> [TASK OBJECTIVE] Exact copies of all the records are the expected output.

Segment Open

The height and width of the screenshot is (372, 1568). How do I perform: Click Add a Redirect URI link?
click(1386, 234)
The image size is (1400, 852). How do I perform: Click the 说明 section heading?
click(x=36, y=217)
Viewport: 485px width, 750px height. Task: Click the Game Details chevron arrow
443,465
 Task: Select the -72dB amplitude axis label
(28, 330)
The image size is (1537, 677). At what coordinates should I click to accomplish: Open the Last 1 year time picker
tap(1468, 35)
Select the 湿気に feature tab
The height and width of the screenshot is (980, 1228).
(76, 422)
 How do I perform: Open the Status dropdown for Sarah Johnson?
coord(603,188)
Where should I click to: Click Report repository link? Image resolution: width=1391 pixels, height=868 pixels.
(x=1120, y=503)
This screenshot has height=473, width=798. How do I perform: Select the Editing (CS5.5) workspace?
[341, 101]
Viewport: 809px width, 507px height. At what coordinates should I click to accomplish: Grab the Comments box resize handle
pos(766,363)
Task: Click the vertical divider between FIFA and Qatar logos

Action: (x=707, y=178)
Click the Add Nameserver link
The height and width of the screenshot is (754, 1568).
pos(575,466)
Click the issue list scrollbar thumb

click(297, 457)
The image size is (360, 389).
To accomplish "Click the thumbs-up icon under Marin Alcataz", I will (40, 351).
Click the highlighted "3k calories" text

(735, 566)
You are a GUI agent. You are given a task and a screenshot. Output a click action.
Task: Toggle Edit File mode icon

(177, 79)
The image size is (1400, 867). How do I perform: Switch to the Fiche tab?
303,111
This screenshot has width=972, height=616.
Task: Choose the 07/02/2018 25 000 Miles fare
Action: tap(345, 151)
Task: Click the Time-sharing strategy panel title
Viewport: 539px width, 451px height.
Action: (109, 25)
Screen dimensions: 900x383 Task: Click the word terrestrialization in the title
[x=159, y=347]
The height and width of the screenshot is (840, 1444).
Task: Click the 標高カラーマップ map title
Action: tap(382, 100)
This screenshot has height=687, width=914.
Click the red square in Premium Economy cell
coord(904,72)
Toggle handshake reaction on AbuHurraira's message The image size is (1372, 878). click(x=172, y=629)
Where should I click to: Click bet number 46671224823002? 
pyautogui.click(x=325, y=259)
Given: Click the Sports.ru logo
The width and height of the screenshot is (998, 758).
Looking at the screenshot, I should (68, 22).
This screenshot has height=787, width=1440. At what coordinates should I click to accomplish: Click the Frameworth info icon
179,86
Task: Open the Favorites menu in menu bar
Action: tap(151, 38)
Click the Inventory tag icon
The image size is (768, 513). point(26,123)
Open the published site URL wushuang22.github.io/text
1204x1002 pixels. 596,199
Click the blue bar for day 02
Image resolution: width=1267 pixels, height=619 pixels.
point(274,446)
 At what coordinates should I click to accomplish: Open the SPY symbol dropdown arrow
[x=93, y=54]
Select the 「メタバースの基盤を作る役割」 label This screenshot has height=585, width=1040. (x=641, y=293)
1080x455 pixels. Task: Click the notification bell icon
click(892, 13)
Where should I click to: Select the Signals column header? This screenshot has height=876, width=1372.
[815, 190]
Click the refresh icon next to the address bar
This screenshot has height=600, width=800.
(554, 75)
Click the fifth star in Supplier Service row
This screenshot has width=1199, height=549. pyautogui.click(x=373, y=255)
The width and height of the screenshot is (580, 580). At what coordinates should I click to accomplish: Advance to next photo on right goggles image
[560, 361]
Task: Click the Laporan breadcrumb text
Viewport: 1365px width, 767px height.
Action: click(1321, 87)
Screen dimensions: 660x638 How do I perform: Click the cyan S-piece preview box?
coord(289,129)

Segment Closed

> [ANSWER SPACE]
The height and width of the screenshot is (372, 1568). How do I perform: Click Add a Redirect URI link?
click(1386, 234)
The image size is (1400, 852). How do I perform: Click the 说明 section heading?
click(x=36, y=217)
Viewport: 485px width, 750px height. Task: Click the Game Details chevron arrow
443,465
 Task: Select the -72dB amplitude axis label
(28, 330)
The image size is (1537, 677). At what coordinates should I click to accomplish: Open the Last 1 year time picker
tap(1468, 35)
Select the 湿気に feature tab
The height and width of the screenshot is (980, 1228).
(76, 422)
 How do I perform: Open the Status dropdown for Sarah Johnson?
coord(603,188)
Where should I click to: Click Report repository link? Image resolution: width=1391 pixels, height=868 pixels.
(x=1120, y=503)
This screenshot has height=473, width=798. How do I perform: Select the Editing (CS5.5) workspace?
[341, 101]
Viewport: 809px width, 507px height. At what coordinates should I click to accomplish: Grab the Comments box resize handle
pos(766,363)
Task: Click the vertical divider between FIFA and Qatar logos

Action: (x=707, y=178)
Click the Add Nameserver link
The height and width of the screenshot is (754, 1568).
pos(575,466)
Click the issue list scrollbar thumb

click(297, 457)
The image size is (360, 389).
To accomplish "Click the thumbs-up icon under Marin Alcataz", I will (40, 351).
Click the highlighted "3k calories" text

(735, 566)
You are a GUI agent. You are given a task and a screenshot. Output a click action.
Task: Toggle Edit File mode icon

(177, 79)
The image size is (1400, 867). How do I perform: Switch to the Fiche tab?
303,111
This screenshot has width=972, height=616.
Task: Choose the 07/02/2018 25 000 Miles fare
Action: tap(345, 151)
Task: Click the Time-sharing strategy panel title
Viewport: 539px width, 451px height.
Action: (109, 25)
Screen dimensions: 900x383 Task: Click the word terrestrialization in the title
[x=159, y=347]
The height and width of the screenshot is (840, 1444).
Task: Click the 標高カラーマップ map title
Action: tap(382, 100)
This screenshot has height=687, width=914.
Click the red square in Premium Economy cell
coord(904,72)
Toggle handshake reaction on AbuHurraira's message The image size is (1372, 878). click(x=172, y=629)
Where should I click to: Click bet number 46671224823002? 
pyautogui.click(x=325, y=259)
Given: Click the Sports.ru logo
The width and height of the screenshot is (998, 758).
Looking at the screenshot, I should (68, 22).
This screenshot has height=787, width=1440. At what coordinates should I click to accomplish: Click the Frameworth info icon
179,86
Task: Open the Favorites menu in menu bar
Action: tap(151, 38)
Click the Inventory tag icon
The image size is (768, 513). point(26,123)
Open the published site URL wushuang22.github.io/text
1204x1002 pixels. 596,199
Click the blue bar for day 02
Image resolution: width=1267 pixels, height=619 pixels.
point(274,446)
 At what coordinates should I click to accomplish: Open the SPY symbol dropdown arrow
[x=93, y=54]
Select the 「メタバースの基盤を作る役割」 label This screenshot has height=585, width=1040. (x=641, y=293)
1080x455 pixels. Task: Click the notification bell icon
click(892, 13)
Where should I click to: Select the Signals column header? This screenshot has height=876, width=1372.
[815, 190]
Click the refresh icon next to the address bar
This screenshot has height=600, width=800.
(554, 75)
Click the fifth star in Supplier Service row
This screenshot has width=1199, height=549. pyautogui.click(x=373, y=255)
The width and height of the screenshot is (580, 580). At what coordinates should I click to accomplish: Advance to next photo on right goggles image
[560, 361]
Task: Click the Laporan breadcrumb text
Viewport: 1365px width, 767px height.
Action: click(1321, 87)
Screen dimensions: 660x638 How do I perform: Click the cyan S-piece preview box?
coord(289,129)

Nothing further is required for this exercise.